The company traces its history to 1968, when pharmaceutical giant Pfizer Inc. formed and incorporated its special minerals division, which comprised an amalgamation of companies involved in the excavation of minerals--particularly limestone--that Pfizer had acquired earlier in its history. While some of the acquisitions dated back to the 1940s, a majority arrived during the 1960s, when the company began purchasing in earnest the properties that would eventually form its specialty minerals division. With these minerals excavation companies and minerals reserves, Pfizer produced various minerals--limestone, lime, talc, and calcium--for the building materials, steel, paints and coatings, and chemical industries, as well as other manufacturing industries, which together, composed one of three product lines that would fuel the division's growth throughout its existence under Pfizer's corporate umbrella.
The division's second product line was established seven months after its incorporation through the acquisition in September 1968 of New York City-based Quigley Company, Inc., a manufacturer of mineral-based refractory products used to resist the effects of high temperatures in manufacturing processes utilized by the steel, cement, and glass industries. With the addition of Quigley, Pfizer's specialty minerals division now offered two product lines--both sold chiefly to the steel industry--that provided a foundation for the division's growth and supported its existence for roughly the next two decades. Although refractory products and mineral mining and processing were integral contributors to Pfizer's mineral-related operations, the specialty minerals division's third product line, precipitated calcium carbonate (PCC), was the key to its success, vaulting first Pfizer then its spinoff, Minerals Technologies Inc., into a dominant position in the papermaking industry.

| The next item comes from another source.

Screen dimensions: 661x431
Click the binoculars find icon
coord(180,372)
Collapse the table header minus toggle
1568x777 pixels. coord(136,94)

Developing the PCC Satellite Plant Concept in the 1980s
Produced from a mixture of lime, carbon dioxide, and water, PCC was used primarily as a filler in alkaline process, wood-free paper and, to a lesser extent, as a specialty pigment to make coated and uncoated paper. Its use as an alternative to more expensive wood pulp and to other fillers, such as kaolin clay and titanium dioxide, had been known for years. Historically, however, North American manufacturers of wood-free paper utilized acid technologies, rather than alkaline technologies, significantly limiting the demand for PCC. Although manufacturing costs associated with producing PCC were low, both drying and transporting the product were expensive processes, adding more than $100 per ton of filler and giving Canadian and American wood-free paper producers little incentive to convert to an alkaline-based process.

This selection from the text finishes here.